The Ru-coated SiC porous monoliths were mounted in the microchannels of an alumina housing using ceramic paste. The high-density, non-porous alumina housing structure, consisting of five identical channels in parallel that are each 400 µm wide, 150 µm high, and 3 mm long, and its matching alumina lid, were obtained after modification of the drying and sintering steps²⁶ of the gelcasting procedure developed previously by Young et al.²⁸ for the fabrication of ceramic structures with much larger feature sizes. The lid, with alumina inlet and outlet tubes attached using ceramic paste, was finally mounted on top of the housing using the same paste and an integrated ceramic microreactor was obtained after curing of the paste (Fig. 1c).

In a previous study, we used these integrated ceramic microreactors, comprising Ru-coated SiC catalytic monoliths, for the decomposition of NH₃ to produce up to 54 sccm of H₂ (∼9.8 × 10⁴ sccm H₂ produced per cm³ of monolith).²⁶ We showed that the microreactors did not fail after more than 15 thermal cycles and that catalyst deactivation did not occur at temperatures as high as 1000 °C.²⁶ In this study, we used the same microreactors, 0.55 mm³ in total SiC monolith volume with different pore sizes, for on-site H₂ production by the steam reforming of propane. We characterized the performance of these microreactors by studying the conversion of C₃H₈ and the selectivity toward H₂ as a function of the total inlet flow rate (Q_tot), the steam-to-carbon ratio (S/C), and temperature. The flow rates of C₃H₈, steam, and helium in the feed stream for different Q_tot and S/C are listed in Table 1.

SOURCE MATERIAL:
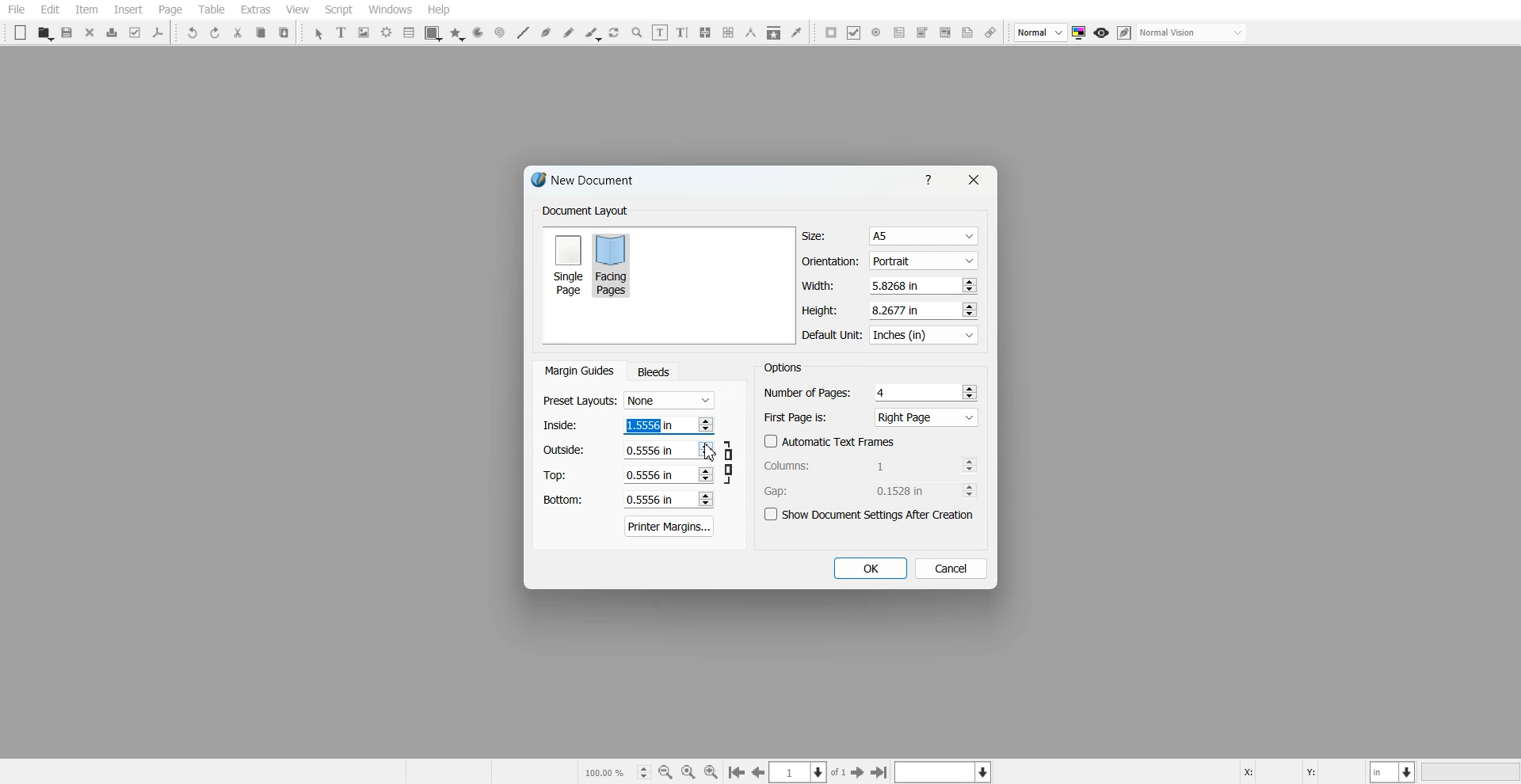  What do you see at coordinates (1193, 33) in the screenshot?
I see `Select visual appearance of the display` at bounding box center [1193, 33].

WRITTEN EXERCISE A: Translate this sentence from the microreactor excerpt into Spanish: "The Ru-coated SiC porous monoliths were mounted in the microchannels of an alumina housing using ceramic paste."
WRITTEN EXERCISE B: In the microreactor excerpt, what was the total SiC monolith volume of the microreactors used for propane steam reforming?
WRITTEN EXERCISE C: Retype the portion of the microreactor excerpt starting at "In a previous" and ending at "in Table 1.".

ANSWER A: Los monolitos porosos de SiC recubiertos de Ru se montaron en los microcanales de una carcasa de alúmina utilizando pasta cerámica.

ANSWER B: 0.55 mm³

ANSWER C:
In a previous study, we used these integrated ceramic microreactors, comprising Ru-coated SiC catalytic monoliths, for the decomposition of NH₃ to produce up to 54 sccm of H₂ (∼9.8 × 10⁴ sccm H₂ produced per cm³ of monolith).²⁶ We showed that the microreactors did not fail after more than 15 thermal cycles and that catalyst deactivation did not occur at temperatures as high as 1000 °C.²⁶ In this study, we used the same microreactors, 0.55 mm³ in total SiC monolith volume with different pore sizes, for on-site H₂ production by the steam reforming of propane. We characterized the performance of these microreactors by studying the conversion of C₃H₈ and the selectivity toward H₂ as a function of the total inlet flow rate (Q_tot), the steam-to-carbon ratio (S/C), and temperature. The flow rates of C₃H₈, steam, and helium in the feed stream for different Q_tot and S/C are listed in Table 1.